Its finally officially over.
I bumped into him and his gal at Mas Ayu, our pitstop during an evening stroll.
I froze, like anesthetic was administered in my blood. My hands gripped Little habib's pram tight.
Hubby was uncomfortable too, but when I confirm to hubby that its okie, we decided to sit there for ice milo as originally plan.
They were having dinner with her parents and siblings. They looked very nice together, compatible.
He's a jerk. He turn, saw us yet he pretended that he didnt see us. Still the proud guy that he was 2 years ago ?
I knew that he already had someone else. But I was not ready to face them.

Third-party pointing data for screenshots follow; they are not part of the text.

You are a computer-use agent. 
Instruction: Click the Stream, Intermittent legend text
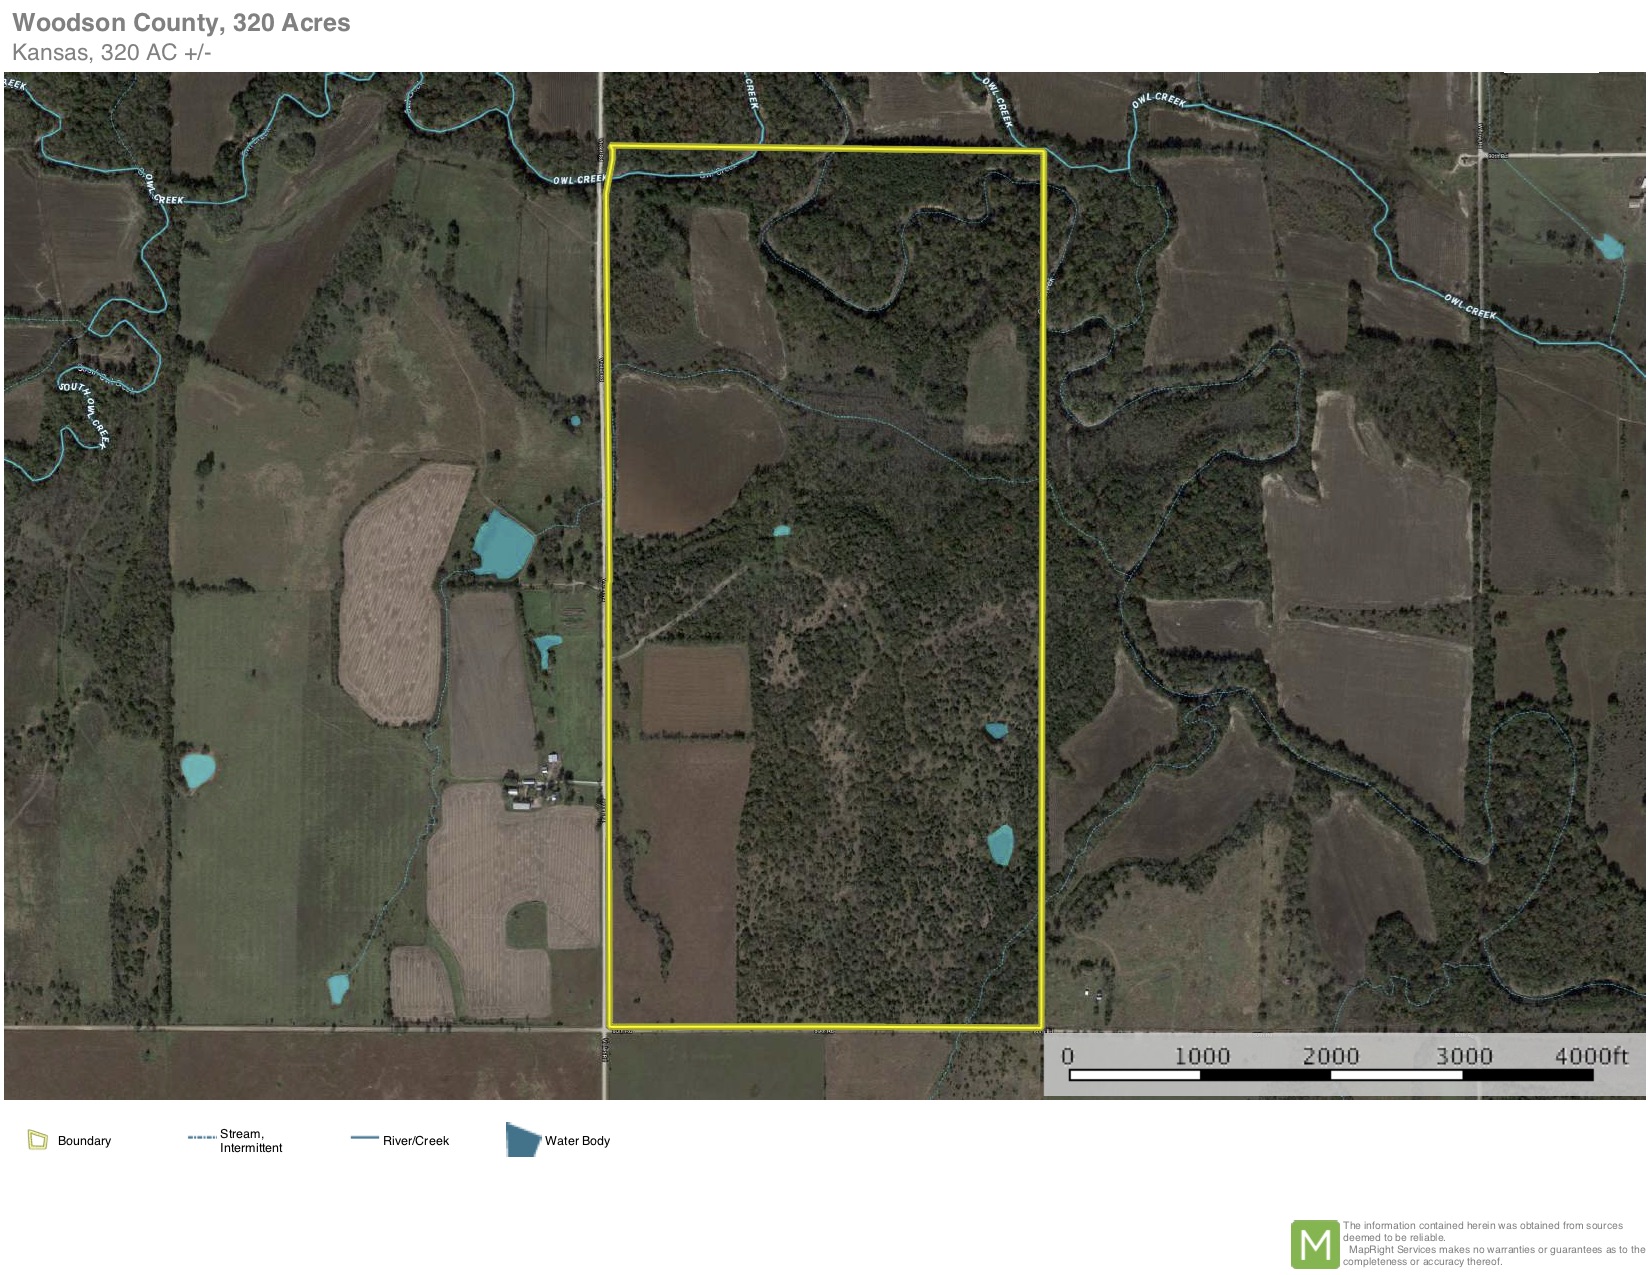pyautogui.click(x=251, y=1141)
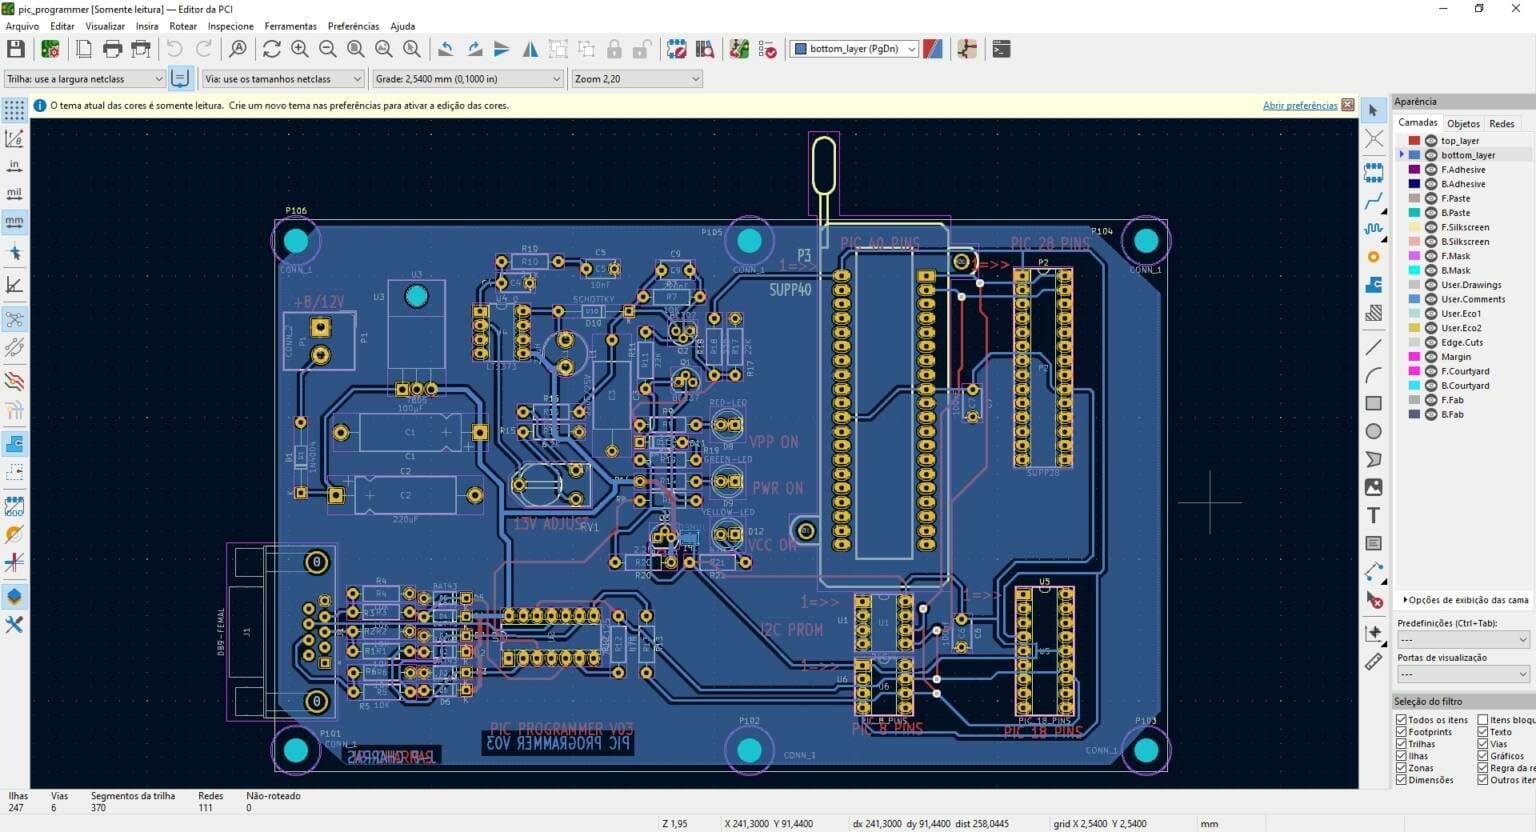This screenshot has height=832, width=1536.
Task: Open the Inspecione menu
Action: pyautogui.click(x=232, y=26)
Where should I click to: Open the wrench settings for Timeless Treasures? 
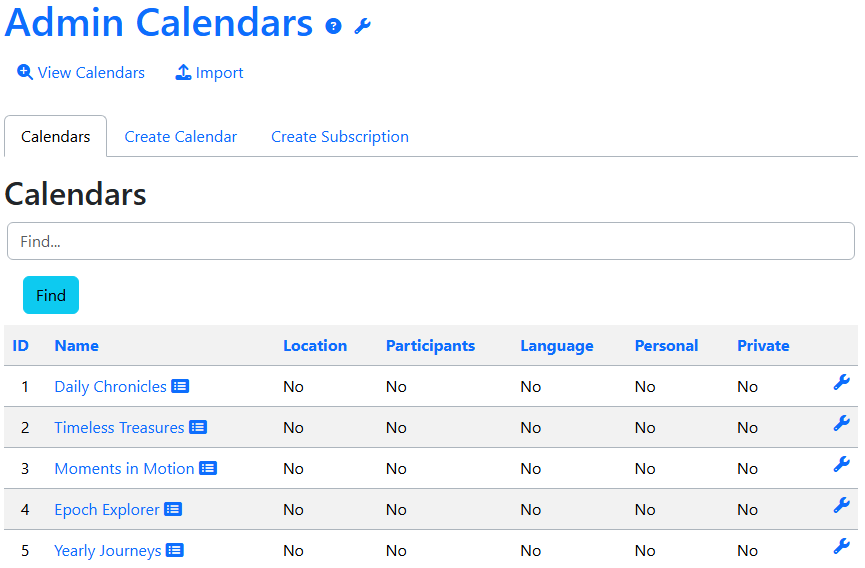click(841, 424)
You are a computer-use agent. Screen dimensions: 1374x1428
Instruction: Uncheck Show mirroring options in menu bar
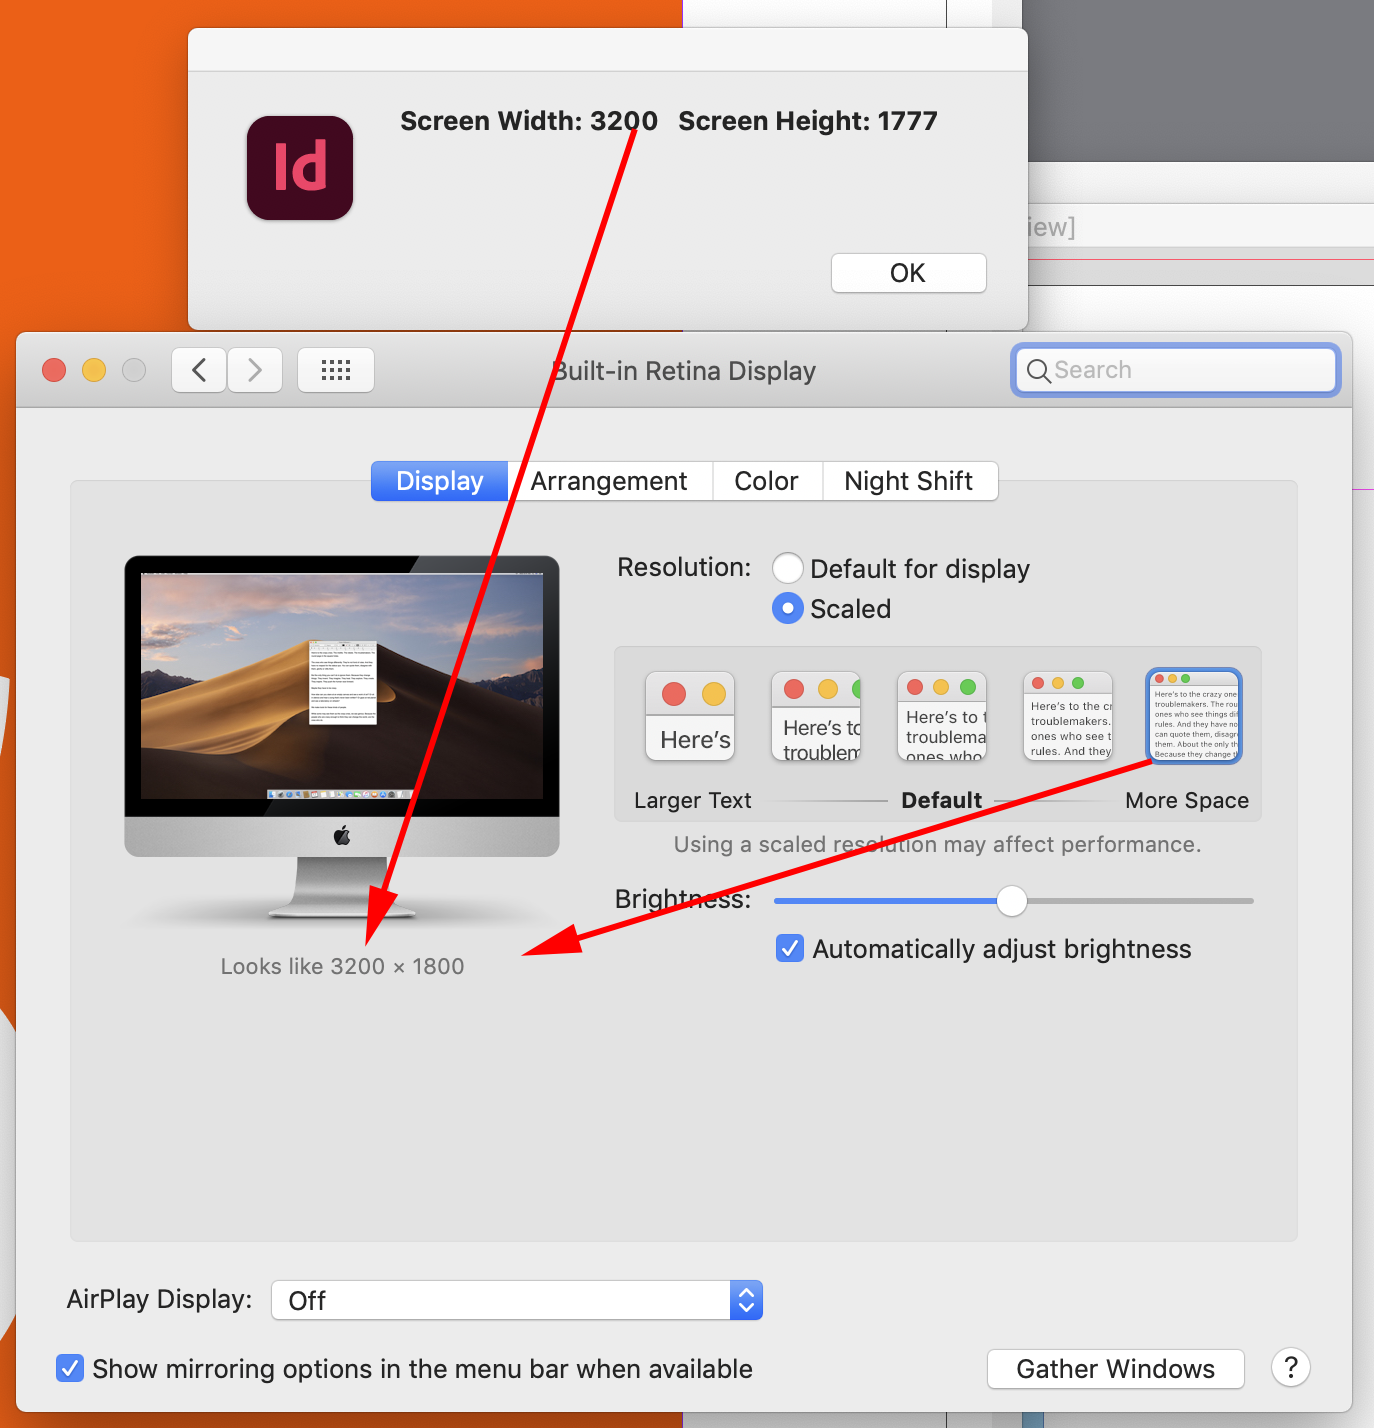tap(69, 1368)
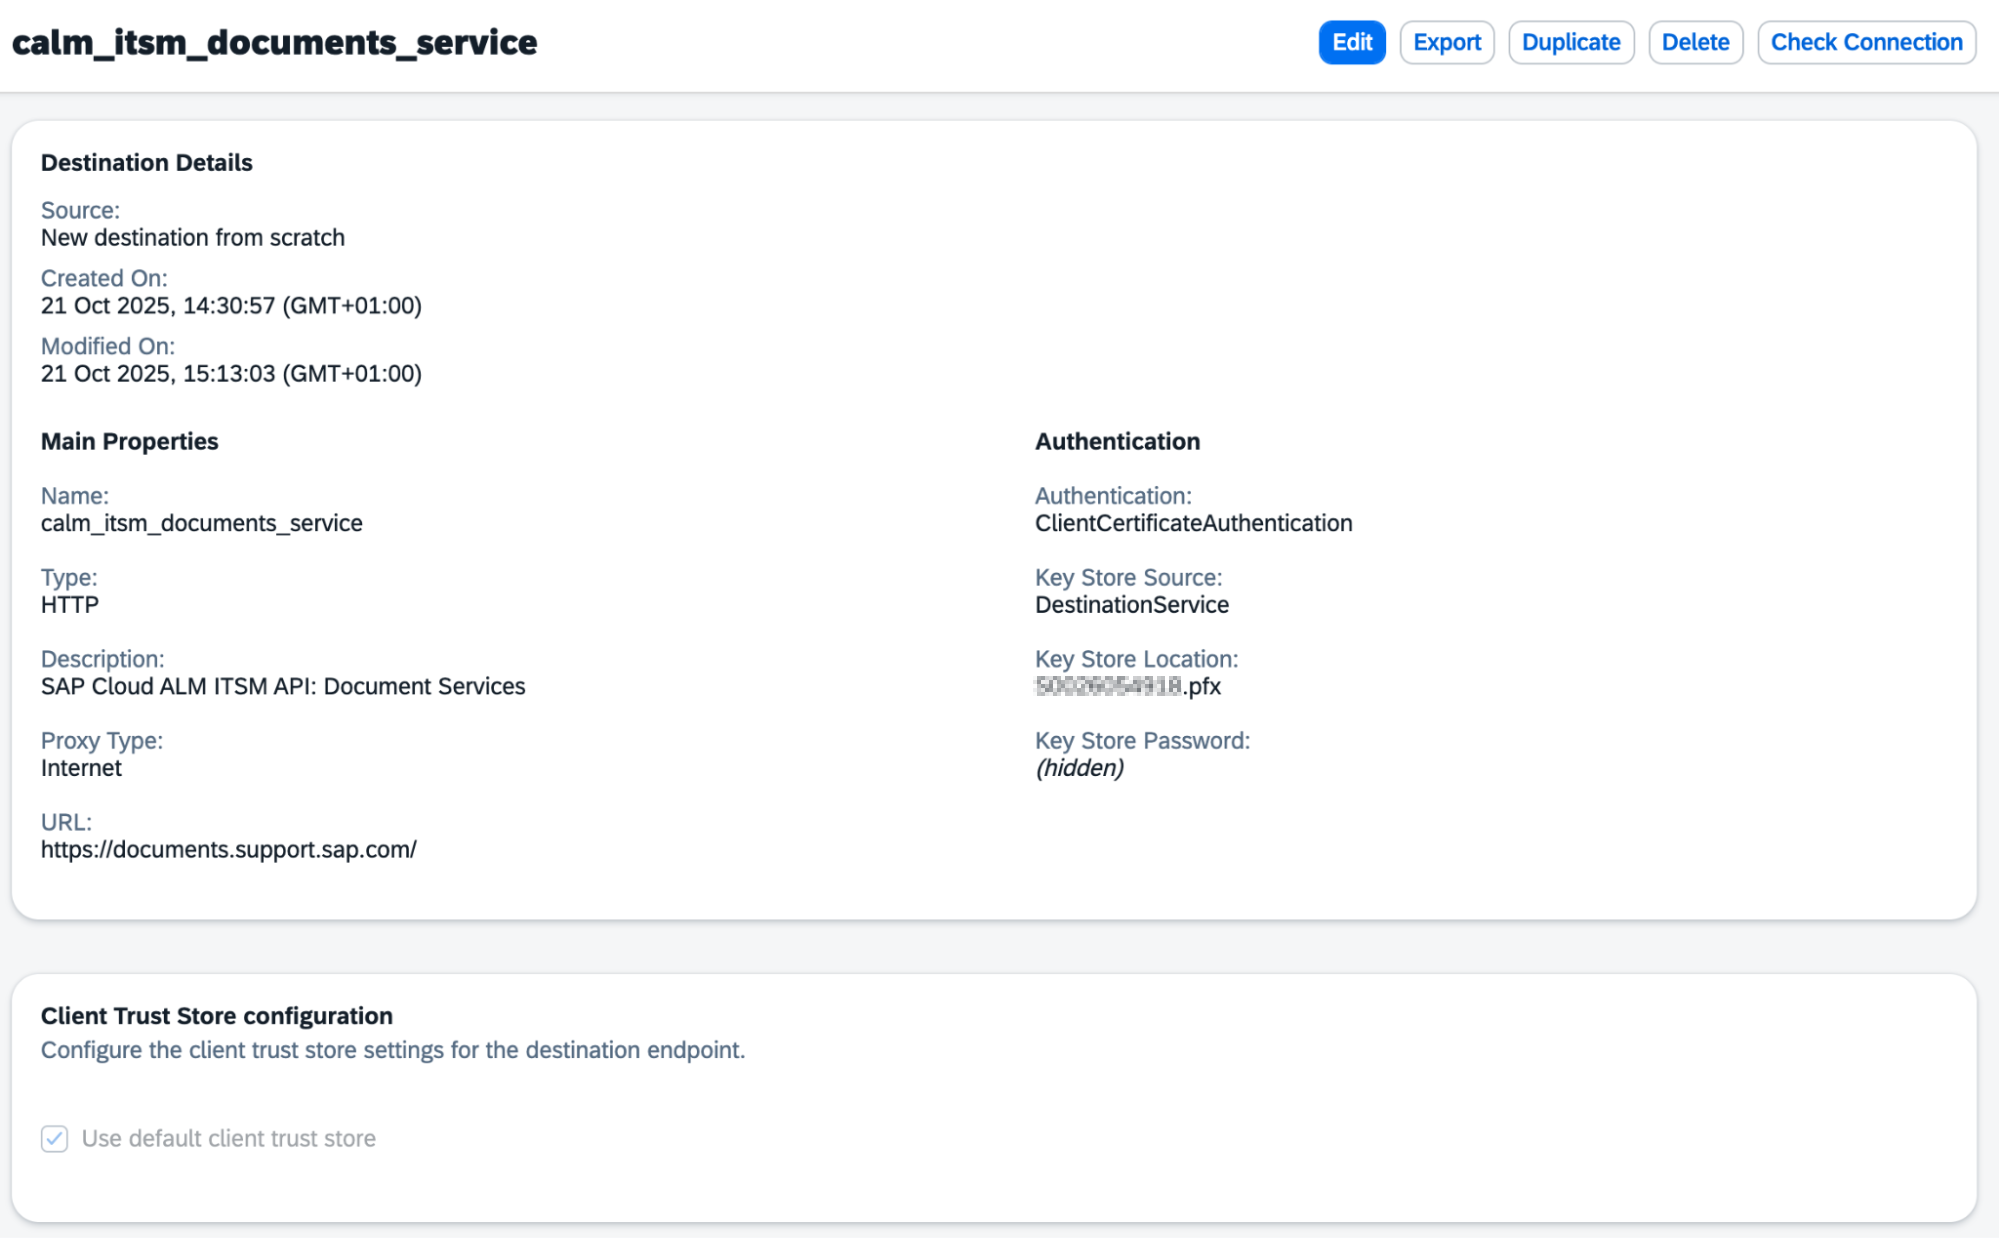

I tried to look calm and happy. Y would I not be happy ? But memories keep flooding as we sat there and drink ice milo.
We went home after that, I developed a slight fever. I hadn't seen him since our friends wedding...and and after solat magrib, I just had to burst our crying while hubby was saying doas.
Hubby touched my head and told me forget everything and not be sad anymore. I told him I was crying because I'm too happy..actually i don't know if I was happy or sad but I just needed to let it out.
Allah had made our meeting yesterday after 2 years a very good one. I'm sure he felt good too. Both of us, me and him, were in a very good position. He was with his gal and in laws , and I was with hubby ( the man I chose ) and our baby, my little pride and joy.
It could have been worse. I could have been alone, that would have been even more awkward or embarrassing.
It couldn't have been a better timing. Little Habib in a new pram and looking all clean and cute.
Its a blessing and I must be thankful that I married my hubby instead of him. I love my family and he has no room in my heart at all, since he is everything in her heart and hubby is everything in mine.